Pets amputados se recuperam rápido com cuidados em casa
Cães e gatos amputados se recuperam surpreendentemente rápido com cuidados adequados em casa. Veterinária detalha a importância do repouso, ambiente seguro e fisioterapia para a reabilitação e qualidade de vida do pet.

A notícia de que um cão ou gato necessitará de amputação de um membro pode ser um momento de grande apreensão para os tutores. Contudo, a experiência clínica revela uma notável capacidade de resiliência e adaptação por parte dos animais. Especialistas apontam que, desprovidos de preocupações psicológicas ou estéticas, os pets concentram suas energias na recuperação, superando a ausência de um membro em um curto período, desde que recebam o suporte adequado em casa.
A velocidade com que um animal se recupera após uma amputação está diretamente ligada a fatores como seu porte, o membro afetado e, crucialmente, a preparação do ambiente doméstico. A veterinária cirurgiã e ortopedista Iamylle Carmo ressalta que, nas primeiras 48 a 72 horas pós-cirúrgicas, a atenção deve ser redobrada. O tutor precisa garantir um espaço acolchoado e seguro, com o uso de pisos antiderrapantes para prevenir quedas e auxiliar o pet a encontrar seu novo centro de gravidade. A administração de medicamentos e a higiene da ferida seguem os protocolos de uma cirurgia comum, apesar da complexidade do procedimento em si.
Carmo observa que o choque inicial e o receio são mais comuns entre os humanos. "A maioria dos problemas de adaptação, entendimento e aceitação vem mais do humano do que dos próprios pets", afirma a veterinária. Ela explica que, em muitos casos, a amputação é uma indicação médica necessária, como na remoção de um membro afetado por câncer. Nesses cenários, a cirurgia proporciona um alívio imediato das dores crônicas que o animal vinha sentindo, resultando em uma sensação de conforto substancial.
Com aproximadamente 15 dias, tempo usual para a retirada dos pontos, a maioria dos animais já demonstra capacidade de se manter em pé e caminhar com desenvoltura. A especialista enfatiza o impressionante potencial de superação dos cães e gatos quando inseridos em um ambiente repleto de amor e cuidados.

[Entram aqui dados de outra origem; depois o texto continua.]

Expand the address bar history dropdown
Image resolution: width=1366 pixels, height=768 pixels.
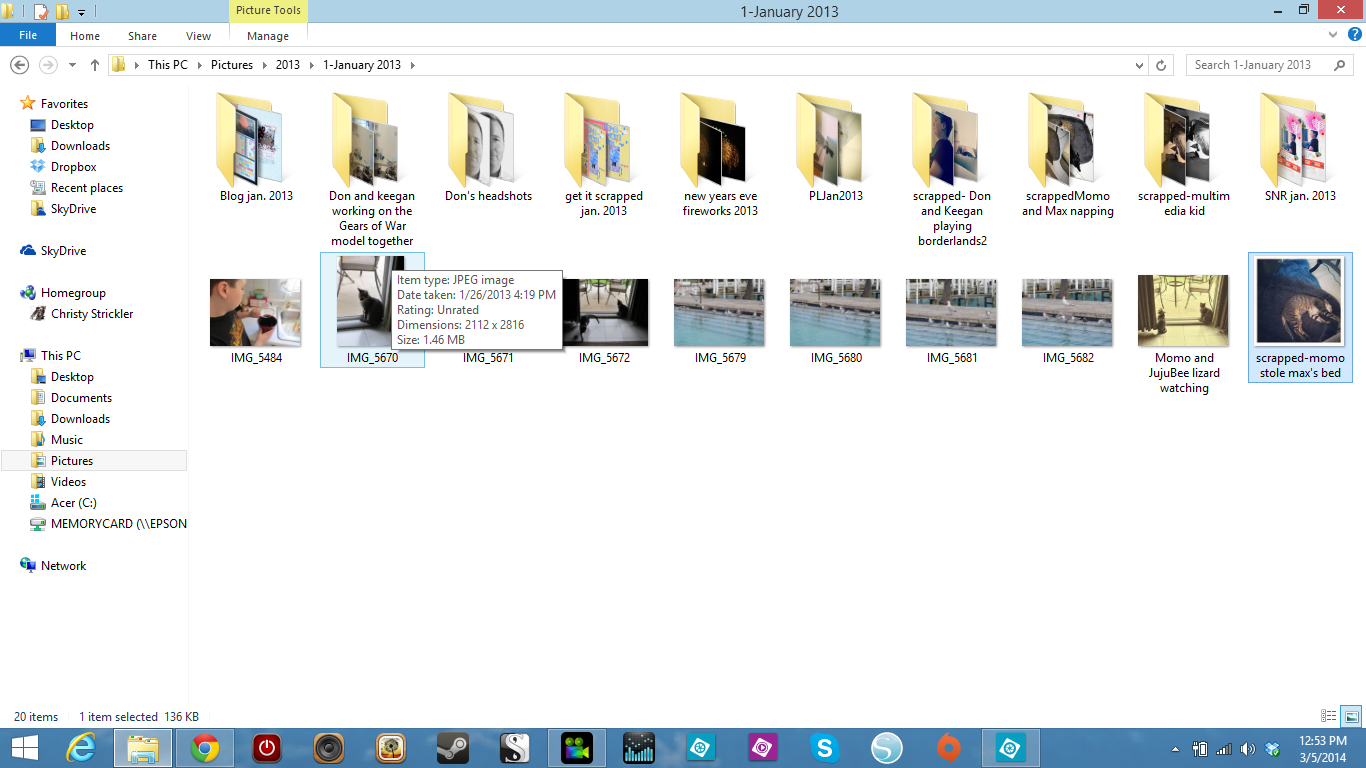1139,64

A reabilitação, incluindo a fisioterapia, desempenha um papel fundamental. Logo após a cirurgia, terapias passivas como laser e ultrassom auxiliam na regeneração tecidual e no controle inflamatório. Posteriormente, a reabilitação ativa ajuda o animal a reaprender a se locomover e a reconhecer seu corpo. O tratamento em casa tem facilitado esse processo, especialmente para animais de grande porte. Embora nem todos necessitem de acompanhamento profissional contínuo para voltar a andar, todos se beneficiam das terapias. O uso de próteses ou cadeiras de rodas, no entanto, não é uma regra; a maioria dos pets vive de forma saudável e independente sem esses recursos.
O prognóstico a longo prazo depende da causa da amputação. Casos oncológicos exigem cautela devido ao risco de metástases. Para amputações decorrentes de traumas, a expectativa de vida é geralmente excelente. No entanto, a redistribuição do peso corporal nos membros remanescentes pode levar à sobrecarga da coluna ou ao desenvolvimento precoce de artrose. Para mitigar esses riscos, o controle rigoroso do peso é essencial. Mudanças simples na rotina, como impedir o uso de escadas, saltos em móveis altos ou corridas bruscas, são cruciais para garantir o bem-estar e uma vida sem dores ao animal.
A veterinária encoraja os tutores a manterem o otimismo, destacando a capacidade de superação dos pets. "Eles merecem uma segunda chance, a gente não", conclui, reforçando a importância do cuidado e adaptação do ambiente para a qualidade de vida dos animais após a amputação.